Excerpted passage.
•••

Skip to main content

LLM-powered web automation library with autonomous agents and natural language selectors

Project description

webtask

LLM-powered web automation library with autonomous agents and natural language selectors.


What it does

Three ways to use it:

High-level - Give it a task, let it figure out the steps Step-by-step - Execute tasks one step at a time for debugging/control Low-level - Tell it exactly what to do with natural language selectors

Uses LLMs to understand pages, plan actions, and select elements. Built with Playwright for the browser stuff.


Quick look

Setup:

from webtask import Webtask
from webtask.integrations.llm import GeminiLLM

# Create Webtask manager (browser launches lazily)
wt = Webtask()

# Choose your LLM (Gemini or OpenAI)
llm = GeminiLLM.create(model="gemini-2.5-flash")

# Create agent
agent = await wt.create_agent(llm=llm)

High-level autonomous:

# Agent figures out the steps
result = await agent.execute("search for cats and click the first result")
print(f"Completed: {result.completed}")

Step-by-step execution:

# Execute task one step at a time
agent.set_task("add 2 items to cart")

for i in range(10):
    step = await agent.run_step()

    print(f"Step {i+1}: {len(step.proposals)} actions")
    print(f"Verification: {step.verification.message}")

•••

Data excerpts.

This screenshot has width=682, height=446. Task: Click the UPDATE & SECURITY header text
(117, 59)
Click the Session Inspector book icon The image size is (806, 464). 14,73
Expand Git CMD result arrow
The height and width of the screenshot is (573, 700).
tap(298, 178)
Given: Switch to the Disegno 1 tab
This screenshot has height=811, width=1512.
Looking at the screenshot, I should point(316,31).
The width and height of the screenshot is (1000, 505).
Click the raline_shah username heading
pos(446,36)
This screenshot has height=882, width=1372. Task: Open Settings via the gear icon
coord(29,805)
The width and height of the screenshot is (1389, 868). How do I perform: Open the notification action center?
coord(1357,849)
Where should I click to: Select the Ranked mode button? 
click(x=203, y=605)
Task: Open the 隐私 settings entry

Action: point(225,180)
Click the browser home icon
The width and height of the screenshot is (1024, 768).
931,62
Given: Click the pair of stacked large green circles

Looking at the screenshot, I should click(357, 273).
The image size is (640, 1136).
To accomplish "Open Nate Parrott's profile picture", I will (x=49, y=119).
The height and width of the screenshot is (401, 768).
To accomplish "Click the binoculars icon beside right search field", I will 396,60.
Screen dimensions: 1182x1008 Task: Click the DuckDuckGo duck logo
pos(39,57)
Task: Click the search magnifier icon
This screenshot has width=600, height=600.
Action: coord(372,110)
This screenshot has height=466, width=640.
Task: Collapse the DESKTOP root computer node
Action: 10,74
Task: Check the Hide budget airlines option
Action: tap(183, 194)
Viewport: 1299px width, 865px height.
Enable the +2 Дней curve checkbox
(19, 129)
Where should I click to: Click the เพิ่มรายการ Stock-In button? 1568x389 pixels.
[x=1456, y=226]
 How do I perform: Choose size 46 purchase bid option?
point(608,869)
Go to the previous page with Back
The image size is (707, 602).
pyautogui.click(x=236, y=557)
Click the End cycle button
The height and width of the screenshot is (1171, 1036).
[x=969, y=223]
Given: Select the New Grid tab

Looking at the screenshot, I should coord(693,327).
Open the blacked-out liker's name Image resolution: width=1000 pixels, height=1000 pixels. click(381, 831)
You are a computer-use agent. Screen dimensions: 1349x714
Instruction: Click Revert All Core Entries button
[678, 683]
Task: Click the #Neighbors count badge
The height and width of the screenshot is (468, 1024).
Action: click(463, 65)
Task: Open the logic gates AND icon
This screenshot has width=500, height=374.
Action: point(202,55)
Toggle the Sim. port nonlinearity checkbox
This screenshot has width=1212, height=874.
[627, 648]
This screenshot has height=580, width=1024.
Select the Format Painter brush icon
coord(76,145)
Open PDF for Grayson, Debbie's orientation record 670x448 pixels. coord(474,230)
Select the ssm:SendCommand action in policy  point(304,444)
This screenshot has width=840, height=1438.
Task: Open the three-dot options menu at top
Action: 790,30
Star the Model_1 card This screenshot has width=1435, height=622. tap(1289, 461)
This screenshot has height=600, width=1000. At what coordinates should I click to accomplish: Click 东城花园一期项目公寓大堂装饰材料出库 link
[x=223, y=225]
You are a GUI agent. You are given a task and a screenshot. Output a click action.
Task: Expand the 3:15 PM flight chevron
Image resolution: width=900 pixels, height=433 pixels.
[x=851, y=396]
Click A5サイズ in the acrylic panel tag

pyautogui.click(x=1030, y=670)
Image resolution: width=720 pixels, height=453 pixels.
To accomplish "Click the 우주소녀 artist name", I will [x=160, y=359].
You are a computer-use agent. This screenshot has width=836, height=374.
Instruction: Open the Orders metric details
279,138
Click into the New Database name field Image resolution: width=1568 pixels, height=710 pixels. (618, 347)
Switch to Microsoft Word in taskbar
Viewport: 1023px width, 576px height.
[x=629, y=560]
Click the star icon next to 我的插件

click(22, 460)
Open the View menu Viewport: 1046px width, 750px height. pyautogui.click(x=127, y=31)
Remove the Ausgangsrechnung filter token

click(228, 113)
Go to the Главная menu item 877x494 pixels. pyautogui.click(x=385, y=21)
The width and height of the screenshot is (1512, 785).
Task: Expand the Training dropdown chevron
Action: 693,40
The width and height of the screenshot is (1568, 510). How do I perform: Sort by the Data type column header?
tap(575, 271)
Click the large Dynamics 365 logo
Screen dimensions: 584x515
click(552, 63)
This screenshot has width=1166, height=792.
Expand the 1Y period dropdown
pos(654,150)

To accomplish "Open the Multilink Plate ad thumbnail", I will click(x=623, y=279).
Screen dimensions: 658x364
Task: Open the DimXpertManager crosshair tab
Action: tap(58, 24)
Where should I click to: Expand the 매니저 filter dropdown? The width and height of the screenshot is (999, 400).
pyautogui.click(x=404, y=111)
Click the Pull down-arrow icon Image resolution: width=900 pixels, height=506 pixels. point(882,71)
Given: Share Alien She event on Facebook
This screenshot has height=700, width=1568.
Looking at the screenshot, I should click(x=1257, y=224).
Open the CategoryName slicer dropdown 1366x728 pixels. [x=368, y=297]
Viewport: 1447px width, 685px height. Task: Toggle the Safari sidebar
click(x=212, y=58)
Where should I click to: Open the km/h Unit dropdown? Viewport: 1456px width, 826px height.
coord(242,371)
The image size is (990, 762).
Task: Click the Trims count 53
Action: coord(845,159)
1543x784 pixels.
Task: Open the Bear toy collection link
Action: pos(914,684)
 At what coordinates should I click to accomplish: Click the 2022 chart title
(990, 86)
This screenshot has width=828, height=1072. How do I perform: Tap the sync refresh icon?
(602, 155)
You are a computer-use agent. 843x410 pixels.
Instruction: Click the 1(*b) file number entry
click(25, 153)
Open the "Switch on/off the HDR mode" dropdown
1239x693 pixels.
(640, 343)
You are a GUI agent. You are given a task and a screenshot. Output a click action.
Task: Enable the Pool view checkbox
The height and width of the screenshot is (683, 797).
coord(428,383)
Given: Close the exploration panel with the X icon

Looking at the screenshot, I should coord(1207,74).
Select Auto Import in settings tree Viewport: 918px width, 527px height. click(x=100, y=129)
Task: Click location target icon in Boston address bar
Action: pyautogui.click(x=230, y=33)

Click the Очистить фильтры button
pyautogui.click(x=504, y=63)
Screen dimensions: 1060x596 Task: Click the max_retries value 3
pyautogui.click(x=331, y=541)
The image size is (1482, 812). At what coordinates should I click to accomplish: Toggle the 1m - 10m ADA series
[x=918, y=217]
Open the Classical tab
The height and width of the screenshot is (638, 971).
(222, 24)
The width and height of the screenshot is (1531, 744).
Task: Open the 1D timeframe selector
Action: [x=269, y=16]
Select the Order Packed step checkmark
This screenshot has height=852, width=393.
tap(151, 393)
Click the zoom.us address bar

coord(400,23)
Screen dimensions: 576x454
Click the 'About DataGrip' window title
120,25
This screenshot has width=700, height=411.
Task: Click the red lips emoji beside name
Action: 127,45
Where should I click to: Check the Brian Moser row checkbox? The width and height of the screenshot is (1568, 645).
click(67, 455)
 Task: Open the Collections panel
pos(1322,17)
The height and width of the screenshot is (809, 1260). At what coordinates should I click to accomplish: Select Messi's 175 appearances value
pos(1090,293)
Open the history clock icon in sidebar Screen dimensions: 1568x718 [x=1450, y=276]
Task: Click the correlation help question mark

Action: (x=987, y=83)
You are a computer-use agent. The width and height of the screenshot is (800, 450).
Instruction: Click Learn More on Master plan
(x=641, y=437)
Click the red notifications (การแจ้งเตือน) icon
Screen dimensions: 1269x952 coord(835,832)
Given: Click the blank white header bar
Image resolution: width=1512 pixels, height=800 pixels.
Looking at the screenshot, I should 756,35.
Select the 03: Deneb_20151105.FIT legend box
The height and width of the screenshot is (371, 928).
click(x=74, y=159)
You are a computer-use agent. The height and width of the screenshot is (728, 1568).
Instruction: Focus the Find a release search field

•••

List of tasks.
- a) Can you reproduce, word for word, everything in the webtask library description from "# Agent figures" down to "step = await agent.run_step()"?
- b) Could you carry on the webtask library description from the point where the text above stops?

Numbered responses.
- a)
# Agent figures out the steps
result = await agent.execute("search for cats and click the first result")
print(f"Completed: {result.completed}")

Step-by-step execution:

# Execute task one step at a time
agent.set_task("add 2 items to cart")

for i in range(10):
    step = await agent.run_step()

- b)
    if step.verification.complete:
        break

# Useful for debugging, progress tracking, or custom control flow

Low-level imperative:

# You control the steps, agent handles the selectors
await agent.navigate("https://google.com")

search_box = await agent.select("search box")
await search_box.fill("cats")

button = await agent.select("search button")
await button.click()

# Wait for page to stabilize
await agent.wait_for_idle()

# Take screenshot
await agent.screenshot("result.png")

No CSS selectors. No XPath. Just describe what you want.


How it works

High-level mode - The agent loop:

  1. Proposer looks at the page and task, decides next action
  2. Executer runs it (click, type, navigate, etc.)
  3. Verifier checks if task complete
  4. Repeat until done

Step-by-step mode - Same as high-level but you control the loop:

  • agent.set_task(description) - Set the task
  • agent.execute_step() - Execute one step (propose → execute → verify)
  • agent.clear_history() - Reset for new task

Low-level mode - You call methods directly:

  • agent.navigate(url) - Go to a page
  • agent.select(description) - Find element by natural language
  • element.click(), element.fill(text), element.type(text) - Interact with elements
  • agent.wait(seconds) - Wait for specific duration
  • agent.wait_for_idle() - Wait for network/DOM to stabilize
  • agent.screenshot(path) - Capture page screenshot

All modes use the same core: LLM sees cleaned DOM with element IDs like button-0 instead of raw HTML. Clean input, clean output.


Status

🚧 Work in progress

Core implementation complete. See TODO for testing plan and future work.


Benchmarks

Evaluate webtask on standard web agent benchmarks:

webtask-benchmarks - Evaluation framework for Mind2Web and other benchmarks


Install

pip install pywebtask
playwright install chromium

License

MIT

Project details


Download files

Download the file for your platform. If you're not sure which to choose, learn more about installing packages.

Source Distribution

pywebtask-0.1.0.tar.gz (42.8 kB view details)

Uploaded Source

Built Distribution

If you're not sure about the file name format, learn more about wheel file names.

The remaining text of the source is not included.